• **Exercise instructions**
Set down the lines that begin at the top of the records and end with the line containing "Screen dimensions: 1456x813", and drop every picture.

Screenshot grounding data
● ● ●

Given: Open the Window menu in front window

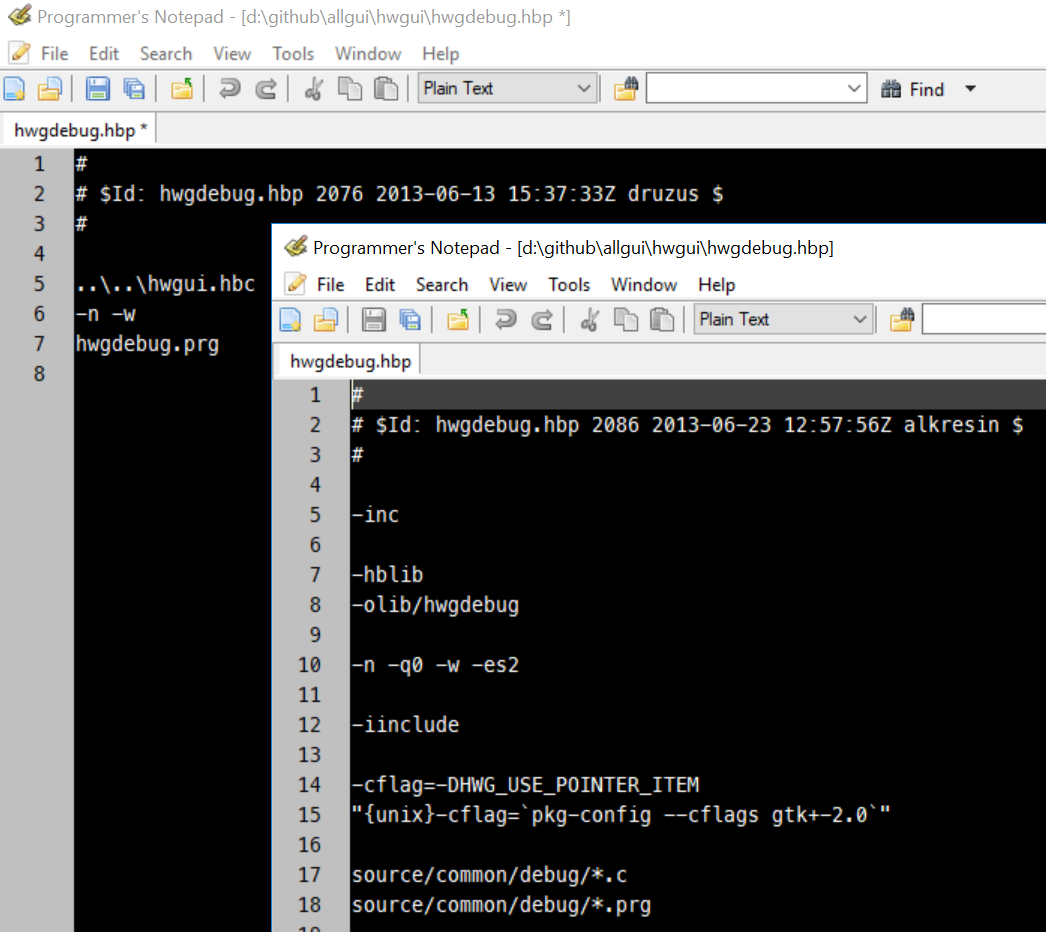Looking at the screenshot, I should 644,285.
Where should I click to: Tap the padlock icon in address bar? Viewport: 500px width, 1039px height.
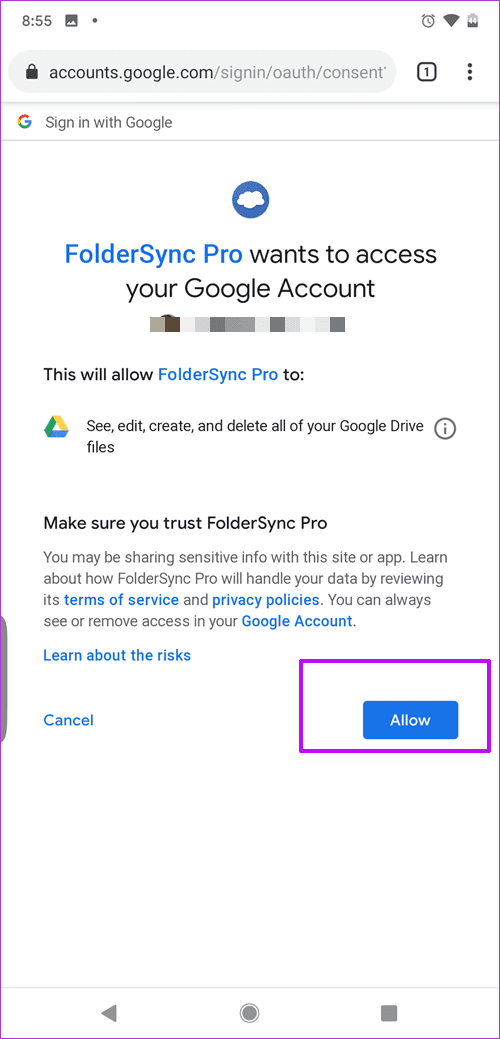tap(31, 72)
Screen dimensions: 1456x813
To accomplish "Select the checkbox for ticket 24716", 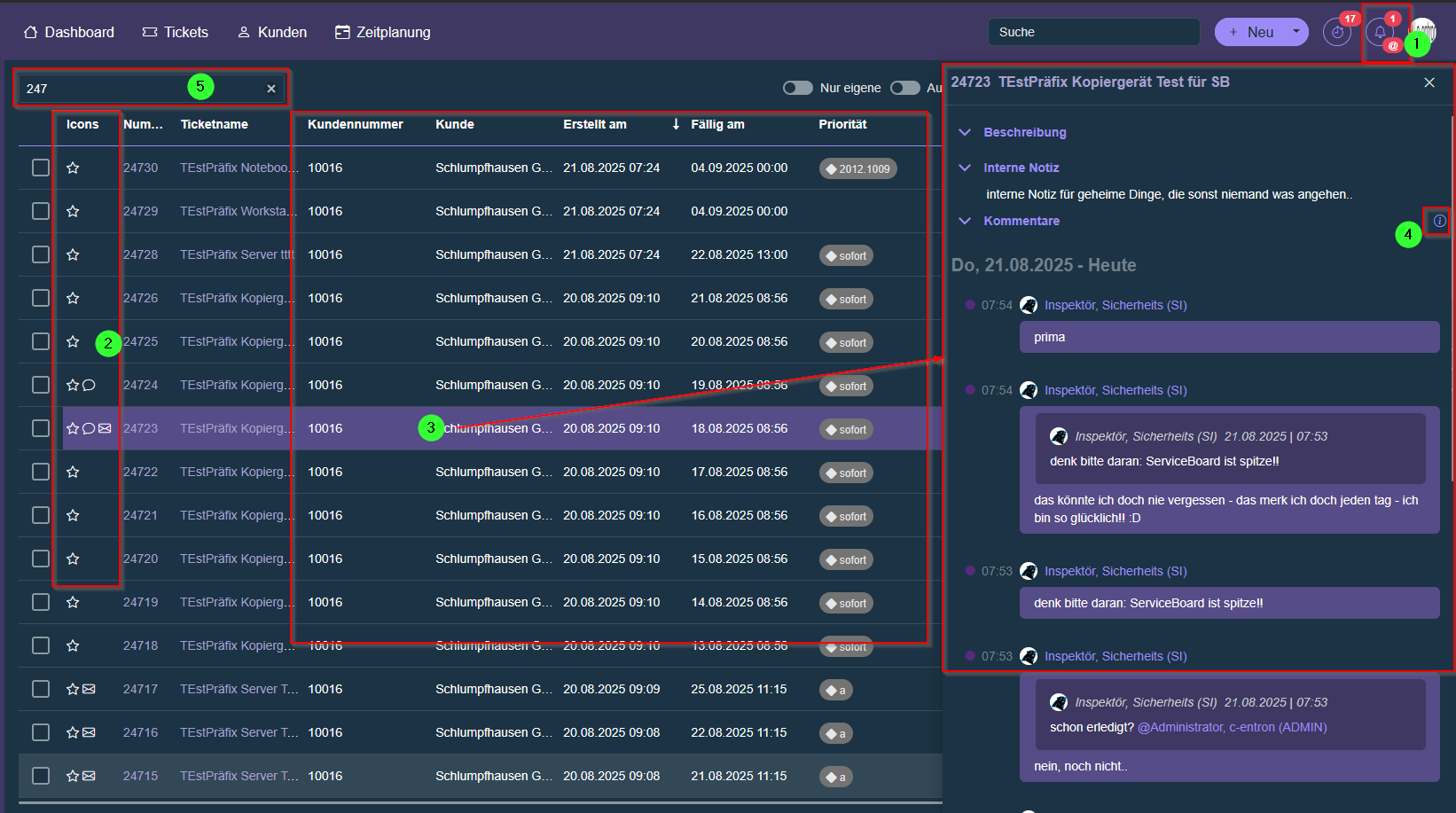I will 41,732.
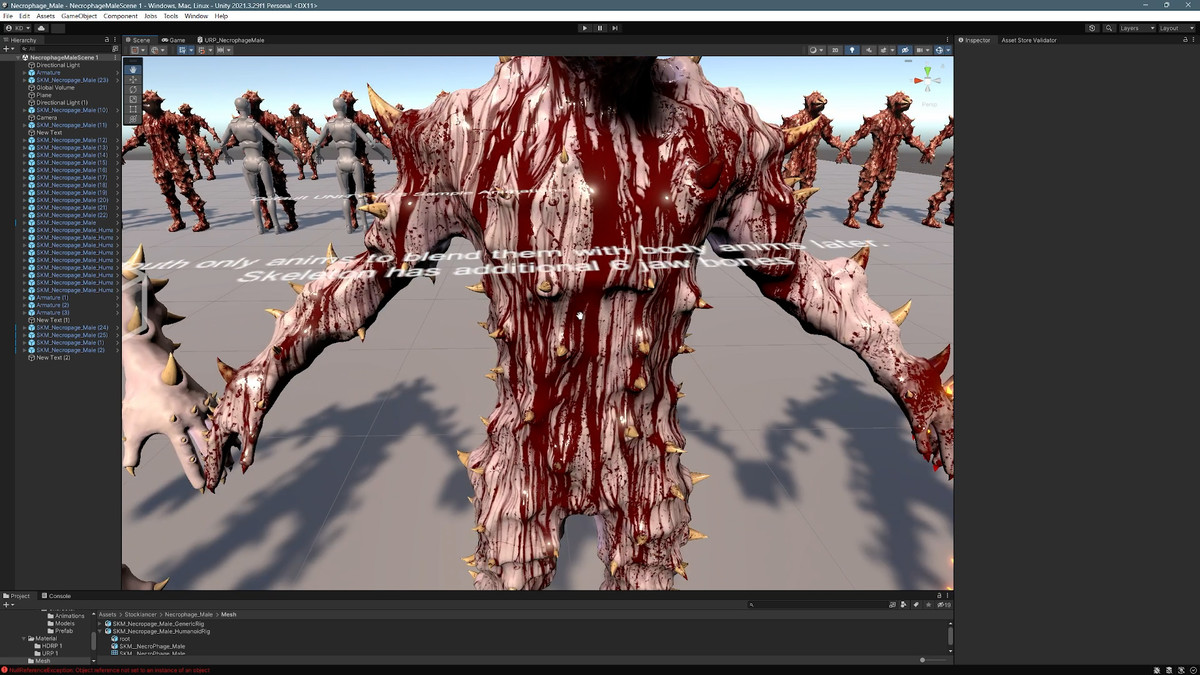Select the Hand view tool
The width and height of the screenshot is (1200, 675).
click(x=133, y=70)
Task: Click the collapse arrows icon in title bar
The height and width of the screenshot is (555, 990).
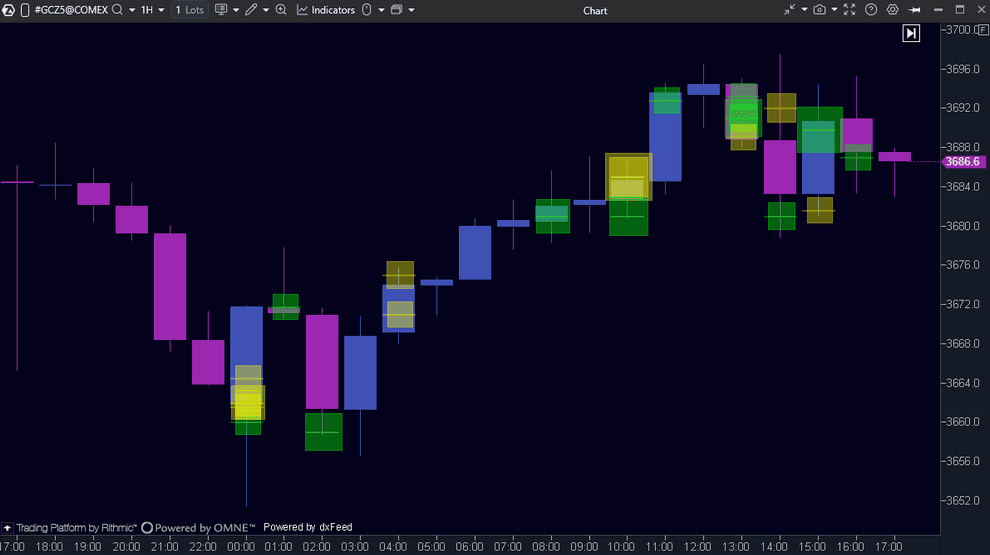Action: 790,10
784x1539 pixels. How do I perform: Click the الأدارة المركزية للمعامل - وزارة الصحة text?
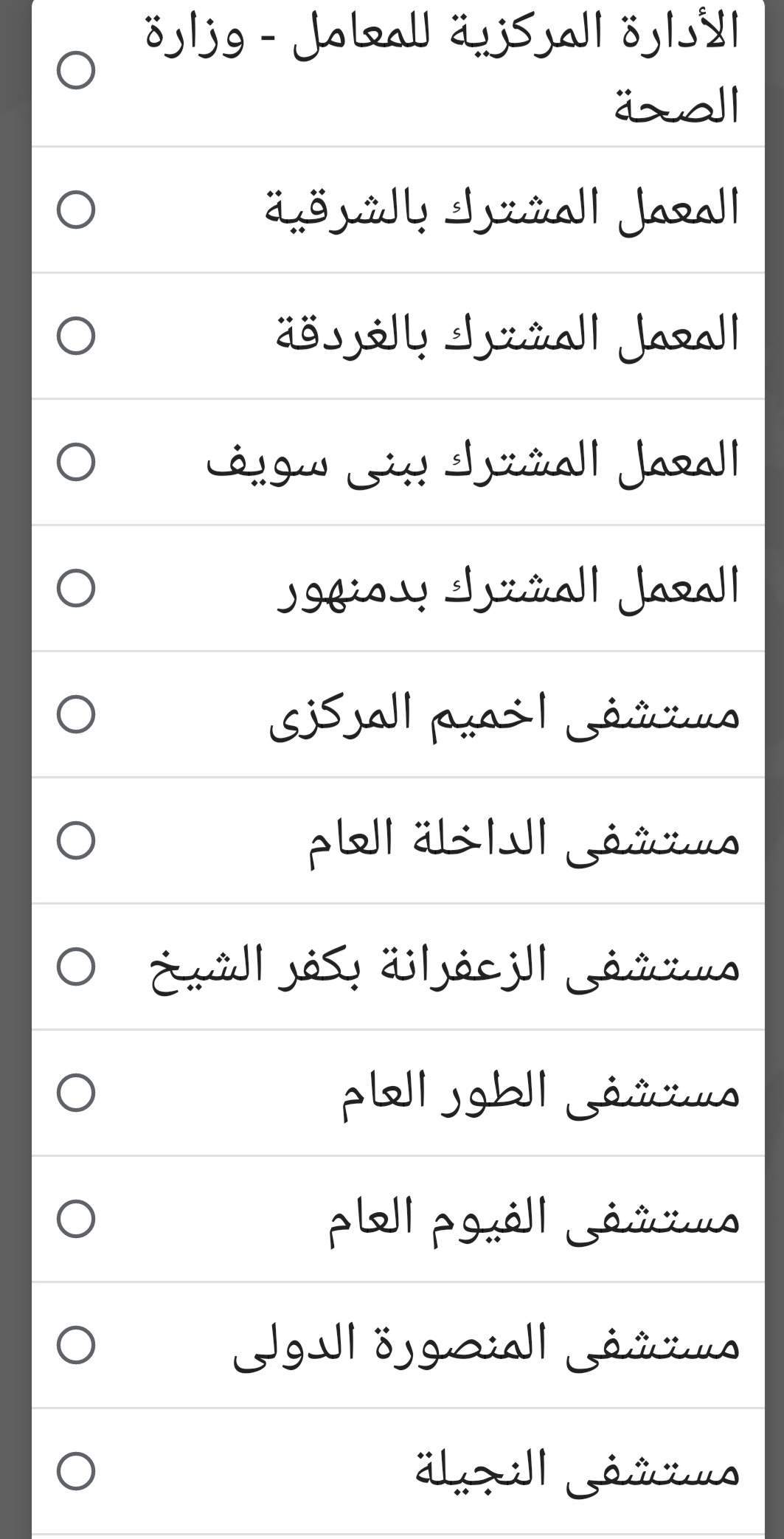[443, 70]
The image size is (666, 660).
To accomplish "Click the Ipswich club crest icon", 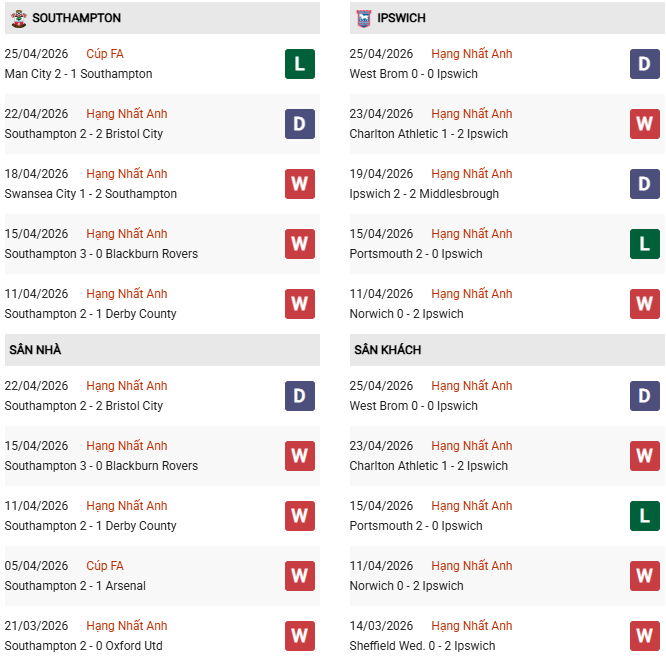I will click(x=362, y=18).
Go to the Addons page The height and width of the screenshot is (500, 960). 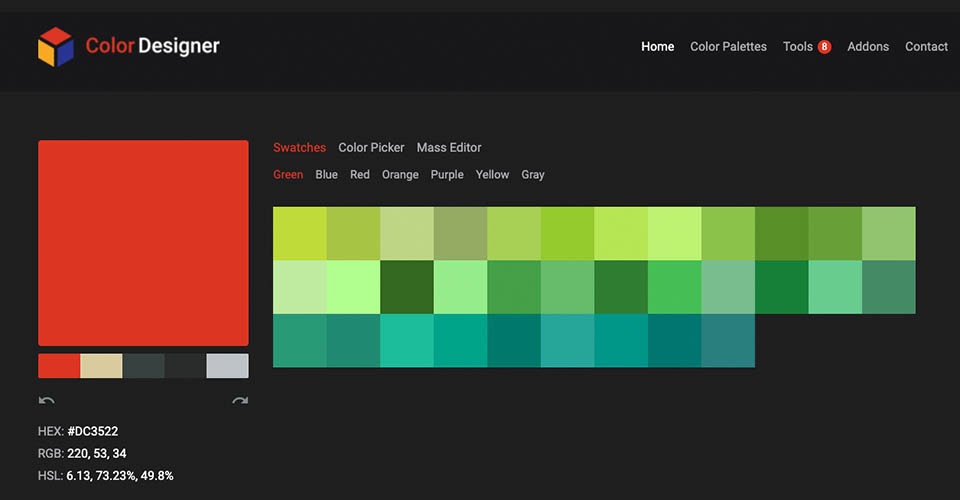(867, 47)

● ● ●

• **Written answer**
Given: Open the Window menu in front window

Looking at the screenshot, I should 644,285.
Where should I click to: Tap the padlock icon in address bar? Viewport: 500px width, 1039px height.
tap(31, 72)
Screen dimensions: 1456x813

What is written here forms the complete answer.